“Software is like entropy: It is difficult to grasp, weighs nothing, and obeys the Second Law of Thermodynamics; i.e., it always increases.” — Norman Augustine

Welcome everyone, this is your host Nikhil Maan aka Sc0rpi0n101 and we will talk all about the Fortran Parser this week. I have passed the second evaluation and Fortran Parser pull request is complete.

The Week


This week began with me working on the C parser to finalize that. The Fortran Parser was passing all the tests except one. Then, I and the mentors focused on the Fortran parser and finishing the debugging before moving on to the C parser. So, the rest of the week was spent on debugging the Fortran parser and getting it to pass al the tests.

Fortran Parser

Grandma Fortran Meme

The Fortran Parser has finally been completed and the Pull Request passes all the tests. The sub-module fortran of SymPy’s parsing module contains the implementation for the Parser in SymPy. The module will only handle the beck-end operations of Expression conversions and will not have any part to play in the Application Program Interface(API).

Fun Fortran

The module consists of a Visitor Class ASR2PyVisitor which handles visiting the Abstract Syntax Representation(ASR) for the Fortran source code. The ASR is generated by LFortran and it’s API is used to extract the ASR and visit its nodes. The different nodes present are processed and converted into the respective nodes in SymPy’s Codegen AST. The nodes are stored in a list chronologically.
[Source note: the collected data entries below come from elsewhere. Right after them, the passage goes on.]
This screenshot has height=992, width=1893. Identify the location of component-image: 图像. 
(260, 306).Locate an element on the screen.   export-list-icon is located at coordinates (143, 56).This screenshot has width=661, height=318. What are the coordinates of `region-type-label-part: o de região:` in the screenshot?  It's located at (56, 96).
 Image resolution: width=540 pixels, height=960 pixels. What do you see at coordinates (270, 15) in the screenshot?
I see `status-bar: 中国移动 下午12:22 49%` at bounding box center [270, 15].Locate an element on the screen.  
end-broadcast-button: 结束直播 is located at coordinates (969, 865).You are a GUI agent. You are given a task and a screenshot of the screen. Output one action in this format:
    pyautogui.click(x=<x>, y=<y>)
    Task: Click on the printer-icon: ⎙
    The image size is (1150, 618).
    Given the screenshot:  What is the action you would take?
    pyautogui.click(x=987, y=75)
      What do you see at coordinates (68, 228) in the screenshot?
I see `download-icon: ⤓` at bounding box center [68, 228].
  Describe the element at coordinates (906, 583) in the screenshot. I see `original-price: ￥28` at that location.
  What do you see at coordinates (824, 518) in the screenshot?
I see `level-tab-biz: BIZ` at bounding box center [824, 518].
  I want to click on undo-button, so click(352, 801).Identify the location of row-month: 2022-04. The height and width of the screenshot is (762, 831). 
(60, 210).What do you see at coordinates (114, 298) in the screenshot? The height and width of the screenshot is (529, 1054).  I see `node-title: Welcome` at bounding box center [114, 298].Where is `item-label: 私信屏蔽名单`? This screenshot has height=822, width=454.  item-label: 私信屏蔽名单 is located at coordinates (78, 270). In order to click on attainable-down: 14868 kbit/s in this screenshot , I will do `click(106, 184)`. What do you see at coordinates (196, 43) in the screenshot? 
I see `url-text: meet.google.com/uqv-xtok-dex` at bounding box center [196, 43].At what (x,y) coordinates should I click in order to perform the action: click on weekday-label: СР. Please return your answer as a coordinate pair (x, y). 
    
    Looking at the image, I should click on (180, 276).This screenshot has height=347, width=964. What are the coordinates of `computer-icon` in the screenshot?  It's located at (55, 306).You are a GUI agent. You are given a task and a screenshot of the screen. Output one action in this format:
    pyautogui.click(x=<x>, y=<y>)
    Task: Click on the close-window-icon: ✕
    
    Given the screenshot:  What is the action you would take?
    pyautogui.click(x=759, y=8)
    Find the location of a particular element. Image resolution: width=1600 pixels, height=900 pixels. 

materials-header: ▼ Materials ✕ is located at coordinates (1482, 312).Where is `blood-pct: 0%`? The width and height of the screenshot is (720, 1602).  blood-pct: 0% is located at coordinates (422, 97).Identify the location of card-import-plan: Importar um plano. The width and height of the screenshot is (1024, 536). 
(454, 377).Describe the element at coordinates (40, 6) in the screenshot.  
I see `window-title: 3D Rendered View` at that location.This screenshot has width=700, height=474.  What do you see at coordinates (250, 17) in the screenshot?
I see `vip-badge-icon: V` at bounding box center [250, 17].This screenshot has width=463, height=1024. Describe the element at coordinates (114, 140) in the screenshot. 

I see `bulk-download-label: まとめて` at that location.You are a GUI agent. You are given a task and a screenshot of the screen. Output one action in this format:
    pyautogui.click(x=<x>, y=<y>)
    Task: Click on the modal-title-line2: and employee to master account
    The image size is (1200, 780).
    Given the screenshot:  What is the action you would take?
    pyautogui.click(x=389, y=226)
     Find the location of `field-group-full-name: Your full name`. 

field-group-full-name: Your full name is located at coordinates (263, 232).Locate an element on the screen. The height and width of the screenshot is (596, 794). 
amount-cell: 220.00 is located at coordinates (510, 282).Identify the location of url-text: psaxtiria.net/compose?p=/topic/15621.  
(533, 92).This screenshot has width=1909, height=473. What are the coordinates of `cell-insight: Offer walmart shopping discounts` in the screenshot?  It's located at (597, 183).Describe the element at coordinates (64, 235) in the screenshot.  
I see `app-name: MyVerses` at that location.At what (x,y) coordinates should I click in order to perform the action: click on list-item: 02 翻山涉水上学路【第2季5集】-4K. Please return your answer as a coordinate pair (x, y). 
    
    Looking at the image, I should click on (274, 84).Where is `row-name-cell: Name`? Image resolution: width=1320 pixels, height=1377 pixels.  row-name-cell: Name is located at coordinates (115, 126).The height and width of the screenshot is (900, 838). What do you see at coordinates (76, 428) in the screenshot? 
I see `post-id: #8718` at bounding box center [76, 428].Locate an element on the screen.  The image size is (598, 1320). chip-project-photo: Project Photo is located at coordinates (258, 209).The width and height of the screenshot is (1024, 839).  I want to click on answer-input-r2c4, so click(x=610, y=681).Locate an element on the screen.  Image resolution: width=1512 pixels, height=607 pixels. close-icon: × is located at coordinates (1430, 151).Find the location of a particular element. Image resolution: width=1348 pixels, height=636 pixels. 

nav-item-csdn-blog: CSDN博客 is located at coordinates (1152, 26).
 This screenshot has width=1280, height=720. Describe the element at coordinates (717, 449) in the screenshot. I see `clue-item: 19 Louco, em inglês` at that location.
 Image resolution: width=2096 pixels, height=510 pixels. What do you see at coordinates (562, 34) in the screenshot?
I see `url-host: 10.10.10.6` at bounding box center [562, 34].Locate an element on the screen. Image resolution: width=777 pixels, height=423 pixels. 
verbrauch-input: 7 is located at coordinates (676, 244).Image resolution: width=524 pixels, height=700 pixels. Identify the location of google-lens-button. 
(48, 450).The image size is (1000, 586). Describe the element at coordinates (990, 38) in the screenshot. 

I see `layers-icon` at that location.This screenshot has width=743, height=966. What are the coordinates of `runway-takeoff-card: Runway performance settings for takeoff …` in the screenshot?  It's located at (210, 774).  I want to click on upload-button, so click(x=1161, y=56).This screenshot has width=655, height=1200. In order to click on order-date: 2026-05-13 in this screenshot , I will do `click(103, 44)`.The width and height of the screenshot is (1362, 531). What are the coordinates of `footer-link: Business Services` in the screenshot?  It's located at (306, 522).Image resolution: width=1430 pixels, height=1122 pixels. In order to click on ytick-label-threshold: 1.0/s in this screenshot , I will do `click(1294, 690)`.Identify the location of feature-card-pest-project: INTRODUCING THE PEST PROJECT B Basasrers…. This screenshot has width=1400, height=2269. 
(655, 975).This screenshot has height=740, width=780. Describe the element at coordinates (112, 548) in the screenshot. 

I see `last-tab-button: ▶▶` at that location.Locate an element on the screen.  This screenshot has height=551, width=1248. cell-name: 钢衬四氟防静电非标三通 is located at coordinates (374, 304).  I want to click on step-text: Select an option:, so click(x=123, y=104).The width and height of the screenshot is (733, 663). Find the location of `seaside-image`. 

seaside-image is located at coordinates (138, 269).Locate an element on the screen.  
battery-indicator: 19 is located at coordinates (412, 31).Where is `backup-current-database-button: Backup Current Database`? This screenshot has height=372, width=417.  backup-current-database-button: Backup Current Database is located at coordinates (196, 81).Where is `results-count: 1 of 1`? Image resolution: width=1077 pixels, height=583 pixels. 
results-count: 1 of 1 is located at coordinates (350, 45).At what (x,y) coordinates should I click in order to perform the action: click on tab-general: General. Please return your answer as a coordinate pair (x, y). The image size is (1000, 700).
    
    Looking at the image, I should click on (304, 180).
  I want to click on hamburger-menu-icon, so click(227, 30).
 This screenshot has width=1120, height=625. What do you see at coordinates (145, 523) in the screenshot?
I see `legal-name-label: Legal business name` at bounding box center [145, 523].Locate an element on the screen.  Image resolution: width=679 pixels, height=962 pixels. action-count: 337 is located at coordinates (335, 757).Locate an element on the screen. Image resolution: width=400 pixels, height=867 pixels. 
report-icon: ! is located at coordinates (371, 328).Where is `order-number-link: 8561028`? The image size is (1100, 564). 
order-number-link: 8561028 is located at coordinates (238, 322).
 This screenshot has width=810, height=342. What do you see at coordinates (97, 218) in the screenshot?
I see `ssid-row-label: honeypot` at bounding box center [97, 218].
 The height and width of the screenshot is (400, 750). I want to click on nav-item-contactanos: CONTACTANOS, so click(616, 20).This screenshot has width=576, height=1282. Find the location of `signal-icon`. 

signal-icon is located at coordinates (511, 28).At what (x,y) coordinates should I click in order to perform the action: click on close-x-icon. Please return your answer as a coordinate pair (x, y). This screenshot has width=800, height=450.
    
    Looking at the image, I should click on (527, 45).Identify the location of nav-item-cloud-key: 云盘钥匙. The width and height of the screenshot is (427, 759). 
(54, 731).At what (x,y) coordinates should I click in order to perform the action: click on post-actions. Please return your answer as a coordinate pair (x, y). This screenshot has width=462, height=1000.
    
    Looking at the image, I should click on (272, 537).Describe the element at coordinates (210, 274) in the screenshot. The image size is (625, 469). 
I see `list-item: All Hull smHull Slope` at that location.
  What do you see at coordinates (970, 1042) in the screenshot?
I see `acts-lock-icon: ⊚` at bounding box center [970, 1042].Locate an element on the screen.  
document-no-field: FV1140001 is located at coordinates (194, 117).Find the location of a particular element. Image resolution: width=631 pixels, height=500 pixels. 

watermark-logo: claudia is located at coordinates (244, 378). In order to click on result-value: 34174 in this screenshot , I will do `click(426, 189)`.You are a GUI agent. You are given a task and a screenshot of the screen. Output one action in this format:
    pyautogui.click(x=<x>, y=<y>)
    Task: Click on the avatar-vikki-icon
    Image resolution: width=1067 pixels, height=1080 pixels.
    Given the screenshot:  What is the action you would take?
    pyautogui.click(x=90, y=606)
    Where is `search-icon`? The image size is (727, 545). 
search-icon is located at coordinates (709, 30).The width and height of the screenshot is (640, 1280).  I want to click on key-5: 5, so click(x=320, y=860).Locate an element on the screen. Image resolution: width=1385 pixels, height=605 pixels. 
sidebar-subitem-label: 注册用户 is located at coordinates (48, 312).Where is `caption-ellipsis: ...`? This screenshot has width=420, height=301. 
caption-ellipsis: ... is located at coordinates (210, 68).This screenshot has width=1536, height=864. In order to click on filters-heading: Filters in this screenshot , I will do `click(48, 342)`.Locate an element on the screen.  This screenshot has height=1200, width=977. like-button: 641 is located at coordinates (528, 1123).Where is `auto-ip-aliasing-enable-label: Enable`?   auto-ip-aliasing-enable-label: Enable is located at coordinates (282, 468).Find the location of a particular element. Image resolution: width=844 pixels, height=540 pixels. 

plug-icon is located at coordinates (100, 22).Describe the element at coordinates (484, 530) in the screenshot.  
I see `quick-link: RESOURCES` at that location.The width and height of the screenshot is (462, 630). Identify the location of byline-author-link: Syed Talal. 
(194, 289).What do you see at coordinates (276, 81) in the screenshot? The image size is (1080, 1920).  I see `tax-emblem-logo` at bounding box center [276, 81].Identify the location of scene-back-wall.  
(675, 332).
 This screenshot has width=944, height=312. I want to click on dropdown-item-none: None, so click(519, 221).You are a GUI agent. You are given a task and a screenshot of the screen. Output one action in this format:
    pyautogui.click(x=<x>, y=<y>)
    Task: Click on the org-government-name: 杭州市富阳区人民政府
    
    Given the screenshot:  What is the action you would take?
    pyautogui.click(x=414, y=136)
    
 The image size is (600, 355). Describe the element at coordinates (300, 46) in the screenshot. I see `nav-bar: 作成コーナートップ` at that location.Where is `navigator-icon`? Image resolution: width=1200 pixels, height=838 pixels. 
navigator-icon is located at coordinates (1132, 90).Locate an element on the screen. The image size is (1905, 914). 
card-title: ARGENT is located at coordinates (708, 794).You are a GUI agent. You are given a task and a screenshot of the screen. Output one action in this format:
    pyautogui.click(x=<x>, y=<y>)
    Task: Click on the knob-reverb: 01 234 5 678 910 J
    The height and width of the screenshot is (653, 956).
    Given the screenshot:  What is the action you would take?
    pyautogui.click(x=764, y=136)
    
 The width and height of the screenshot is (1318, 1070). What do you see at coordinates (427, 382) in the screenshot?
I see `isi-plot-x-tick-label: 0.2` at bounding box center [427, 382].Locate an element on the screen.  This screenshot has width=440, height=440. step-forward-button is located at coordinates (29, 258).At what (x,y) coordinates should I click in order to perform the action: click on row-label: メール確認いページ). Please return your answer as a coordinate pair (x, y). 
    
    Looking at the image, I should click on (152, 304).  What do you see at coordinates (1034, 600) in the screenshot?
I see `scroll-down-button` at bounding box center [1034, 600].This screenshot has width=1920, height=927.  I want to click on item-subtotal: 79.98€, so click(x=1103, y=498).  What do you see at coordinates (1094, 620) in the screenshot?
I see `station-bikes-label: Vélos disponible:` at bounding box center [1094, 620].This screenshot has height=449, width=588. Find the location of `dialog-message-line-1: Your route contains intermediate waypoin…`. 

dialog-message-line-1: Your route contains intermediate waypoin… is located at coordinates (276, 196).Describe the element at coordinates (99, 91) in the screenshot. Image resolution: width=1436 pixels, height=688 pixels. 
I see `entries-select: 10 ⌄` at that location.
The list is then stored as a SymPy Expression object to be used in SymPy.

SymPy Expression


The SymPyExpression class is a part of the sym_expr module in SymPy’s Parsing module. It handles the API and all the interactions of the expressions present.

The class is initialized either by providing the source code and mode as attributes which are used to generate the expressions from the provided source code. The class can be initialized without any source code and an empty list of expressions is created. Expressions can also be generated using convert_to_expr. The expressions can be converted to different languages’ source code using the provided functions like convert_to_c, convert_to_python, and convert_to_fortran.

Travis Tests


Travis was set up for the parser and LFortran was packaged for conda-forge so that it could be installed in Travis. After completing the setup and installation, the build was passing most of the tests except one. The failing test was the sphinx test which was not able to identify SymPyExpression when lfortran was not installed. Multiple fixes were tried and the best solution was to use the decorator doctests_depend_on.

Then, after that test was fixed and started passing, another test started failing. The build report showed the source of the error unrelated to changes in the pull request. A few of the last commits were reverted and rewritten and the test started passing. The error just vanished in thin air, I couldn’t figure out why it occurred and what the source of error was.

The C Parser

Pull Request testing

Now that the Fortran Parser is completely ready to be merged, it’s time to finalize the C Parser pull request. I have been adding sym_expr to the C parser and modifying the parser to be compatible with SymPyExpression. I have also started adding some expression comparison tests for the parser.

The most important requirement right now is to get clang installed in Travis for the tests and revise the documentation.

The Meeting


The meeting took place at the regular time this week and the problems with the Fortran parser were discussed. The Travis builds and the tests were discussed. The tests that passed and the new error were discussed and different ways to fix the errors were also discussed. Most of the meeting was focused on finishing the work in progress which was the Fortran Parser, then shift the focus to the C parser.